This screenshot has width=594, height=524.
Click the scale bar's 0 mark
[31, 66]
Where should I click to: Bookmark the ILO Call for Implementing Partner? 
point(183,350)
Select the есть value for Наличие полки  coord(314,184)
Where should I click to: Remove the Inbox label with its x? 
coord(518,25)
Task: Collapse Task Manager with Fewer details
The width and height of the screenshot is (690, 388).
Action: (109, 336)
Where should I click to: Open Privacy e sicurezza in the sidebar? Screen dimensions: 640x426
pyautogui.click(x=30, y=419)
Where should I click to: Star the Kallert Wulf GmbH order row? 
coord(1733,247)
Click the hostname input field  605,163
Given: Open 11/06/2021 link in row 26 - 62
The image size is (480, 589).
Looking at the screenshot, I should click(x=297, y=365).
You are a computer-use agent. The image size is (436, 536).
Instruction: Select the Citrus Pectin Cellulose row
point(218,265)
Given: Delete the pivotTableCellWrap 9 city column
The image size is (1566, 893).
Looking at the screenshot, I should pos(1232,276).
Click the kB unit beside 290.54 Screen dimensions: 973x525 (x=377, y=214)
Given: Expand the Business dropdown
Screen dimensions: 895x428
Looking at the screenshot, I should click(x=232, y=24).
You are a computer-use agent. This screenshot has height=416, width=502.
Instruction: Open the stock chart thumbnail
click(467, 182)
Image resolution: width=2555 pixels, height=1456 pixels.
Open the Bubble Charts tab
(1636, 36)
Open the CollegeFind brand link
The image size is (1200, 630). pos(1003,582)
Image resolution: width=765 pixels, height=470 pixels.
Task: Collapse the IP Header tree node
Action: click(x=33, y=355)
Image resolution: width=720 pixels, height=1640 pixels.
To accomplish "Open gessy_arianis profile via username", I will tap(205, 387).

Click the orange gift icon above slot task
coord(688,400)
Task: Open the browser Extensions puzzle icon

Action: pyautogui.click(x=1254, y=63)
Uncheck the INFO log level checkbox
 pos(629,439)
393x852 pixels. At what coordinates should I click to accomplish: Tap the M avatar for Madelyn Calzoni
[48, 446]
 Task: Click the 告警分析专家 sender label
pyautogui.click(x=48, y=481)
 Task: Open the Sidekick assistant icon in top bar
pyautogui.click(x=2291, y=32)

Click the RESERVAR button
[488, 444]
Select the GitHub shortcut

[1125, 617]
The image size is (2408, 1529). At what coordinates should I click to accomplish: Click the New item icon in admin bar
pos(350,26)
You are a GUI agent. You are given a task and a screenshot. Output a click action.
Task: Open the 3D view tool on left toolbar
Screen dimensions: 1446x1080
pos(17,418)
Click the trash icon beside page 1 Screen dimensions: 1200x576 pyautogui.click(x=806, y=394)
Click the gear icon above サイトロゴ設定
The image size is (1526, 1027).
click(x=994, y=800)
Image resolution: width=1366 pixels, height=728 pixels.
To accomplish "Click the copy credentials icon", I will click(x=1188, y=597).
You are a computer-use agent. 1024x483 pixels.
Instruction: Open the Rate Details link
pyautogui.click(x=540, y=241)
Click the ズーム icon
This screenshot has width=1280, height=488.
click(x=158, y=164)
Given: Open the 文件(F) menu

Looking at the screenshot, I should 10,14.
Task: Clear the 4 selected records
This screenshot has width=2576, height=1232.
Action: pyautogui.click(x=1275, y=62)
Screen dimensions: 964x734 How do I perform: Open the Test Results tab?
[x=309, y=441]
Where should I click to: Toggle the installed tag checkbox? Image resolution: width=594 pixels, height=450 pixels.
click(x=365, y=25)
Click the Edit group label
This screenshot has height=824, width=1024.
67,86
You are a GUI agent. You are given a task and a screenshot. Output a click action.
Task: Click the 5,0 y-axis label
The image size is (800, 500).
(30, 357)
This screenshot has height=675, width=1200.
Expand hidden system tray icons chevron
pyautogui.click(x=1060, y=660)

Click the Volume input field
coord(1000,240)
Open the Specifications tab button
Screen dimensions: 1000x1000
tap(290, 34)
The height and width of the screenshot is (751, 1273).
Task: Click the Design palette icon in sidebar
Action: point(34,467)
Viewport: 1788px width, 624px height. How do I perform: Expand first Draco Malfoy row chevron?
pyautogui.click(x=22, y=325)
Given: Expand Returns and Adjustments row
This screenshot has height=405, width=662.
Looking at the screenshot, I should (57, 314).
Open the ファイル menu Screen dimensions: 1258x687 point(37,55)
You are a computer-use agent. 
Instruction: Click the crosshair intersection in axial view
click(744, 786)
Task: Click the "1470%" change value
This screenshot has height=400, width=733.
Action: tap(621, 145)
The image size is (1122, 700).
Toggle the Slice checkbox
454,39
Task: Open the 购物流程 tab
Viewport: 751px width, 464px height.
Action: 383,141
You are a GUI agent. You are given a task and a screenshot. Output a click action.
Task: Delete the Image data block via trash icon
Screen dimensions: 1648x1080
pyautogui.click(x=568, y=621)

......

▶ **WORK INSTRUCTIONS**:
Please rewrite all of the data above with "computer-use agent" swapped for "GUI agent", leaving everything else unchanged.

▶ **ANSWER TO THE PROBLEM**:
This screenshot has width=594, height=524.
Click the scale bar's 0 mark
[31, 66]
Where should I click to: Bookmark the ILO Call for Implementing Partner? 
point(183,350)
Select the есть value for Наличие полки  coord(314,184)
Where should I click to: Remove the Inbox label with its x? 
coord(518,25)
Task: Collapse Task Manager with Fewer details
The width and height of the screenshot is (690, 388).
Action: (109, 336)
Where should I click to: Open Privacy e sicurezza in the sidebar? Screen dimensions: 640x426
pyautogui.click(x=30, y=419)
Where should I click to: Star the Kallert Wulf GmbH order row? 
coord(1733,247)
Click the hostname input field  605,163
Given: Open 11/06/2021 link in row 26 - 62
The image size is (480, 589).
Looking at the screenshot, I should click(x=297, y=365).
You are a GUI agent. The image size is (436, 536).
Instruction: Select the Citrus Pectin Cellulose row
point(218,265)
Given: Delete the pivotTableCellWrap 9 city column
The image size is (1566, 893).
Looking at the screenshot, I should pos(1232,276).
Click the kB unit beside 290.54 Screen dimensions: 973x525 (x=377, y=214)
Given: Expand the Business dropdown
Screen dimensions: 895x428
Looking at the screenshot, I should click(x=232, y=24).
You are a GUI agent. This screenshot has height=416, width=502.
Instruction: Open the stock chart thumbnail
click(467, 182)
Image resolution: width=2555 pixels, height=1456 pixels.
Open the Bubble Charts tab
(1636, 36)
Open the CollegeFind brand link
The image size is (1200, 630). pos(1003,582)
Image resolution: width=765 pixels, height=470 pixels.
Task: Collapse the IP Header tree node
Action: click(x=33, y=355)
Image resolution: width=720 pixels, height=1640 pixels.
To accomplish "Open gessy_arianis profile via username", I will tap(205, 387).

Click the orange gift icon above slot task
coord(688,400)
Task: Open the browser Extensions puzzle icon

Action: pyautogui.click(x=1254, y=63)
Uncheck the INFO log level checkbox
 pos(629,439)
393x852 pixels. At what coordinates should I click to accomplish: Tap the M avatar for Madelyn Calzoni
[48, 446]
 Task: Click the 告警分析专家 sender label
pyautogui.click(x=48, y=481)
 Task: Open the Sidekick assistant icon in top bar
pyautogui.click(x=2291, y=32)

Click the RESERVAR button
[488, 444]
Select the GitHub shortcut

[1125, 617]
The image size is (2408, 1529). At what coordinates should I click to accomplish: Click the New item icon in admin bar
pos(350,26)
You are a GUI agent. You are given a task and a screenshot. Output a click action.
Task: Open the 3D view tool on left toolbar
Screen dimensions: 1446x1080
pos(17,418)
Click the trash icon beside page 1 Screen dimensions: 1200x576 pyautogui.click(x=806, y=394)
Click the gear icon above サイトロゴ設定
The image size is (1526, 1027).
click(x=994, y=800)
Image resolution: width=1366 pixels, height=728 pixels.
To accomplish "Click the copy credentials icon", I will click(x=1188, y=597).
You are a GUI agent. 1024x483 pixels.
Instruction: Open the Rate Details link
pyautogui.click(x=540, y=241)
Click the ズーム icon
This screenshot has width=1280, height=488.
click(x=158, y=164)
Given: Open the 文件(F) menu

Looking at the screenshot, I should 10,14.
Task: Clear the 4 selected records
This screenshot has width=2576, height=1232.
Action: pyautogui.click(x=1275, y=62)
Screen dimensions: 964x734 How do I perform: Open the Test Results tab?
[x=309, y=441]
Where should I click to: Toggle the installed tag checkbox? Image resolution: width=594 pixels, height=450 pixels.
click(x=365, y=25)
Click the Edit group label
This screenshot has height=824, width=1024.
67,86
You are a GUI agent. You are given a task and a screenshot. Output a click action.
Task: Click the 5,0 y-axis label
The image size is (800, 500).
(30, 357)
This screenshot has height=675, width=1200.
Expand hidden system tray icons chevron
pyautogui.click(x=1060, y=660)

Click the Volume input field
coord(1000,240)
Open the Specifications tab button
Screen dimensions: 1000x1000
tap(290, 34)
The height and width of the screenshot is (751, 1273).
Task: Click the Design palette icon in sidebar
Action: point(34,467)
Viewport: 1788px width, 624px height. How do I perform: Expand first Draco Malfoy row chevron?
pyautogui.click(x=22, y=325)
Given: Expand Returns and Adjustments row
This screenshot has height=405, width=662.
Looking at the screenshot, I should (57, 314).
Open the ファイル menu Screen dimensions: 1258x687 point(37,55)
You are a GUI agent. 
Instruction: Click the crosshair intersection in axial view
click(744, 786)
Task: Click the "1470%" change value
This screenshot has height=400, width=733.
Action: tap(621, 145)
The image size is (1122, 700).
Toggle the Slice checkbox
454,39
Task: Open the 购物流程 tab
Viewport: 751px width, 464px height.
Action: 383,141
You are a GUI agent. You are given a task and a screenshot. Output a click action.
Task: Delete the Image data block via trash icon
Screen dimensions: 1648x1080
pyautogui.click(x=568, y=621)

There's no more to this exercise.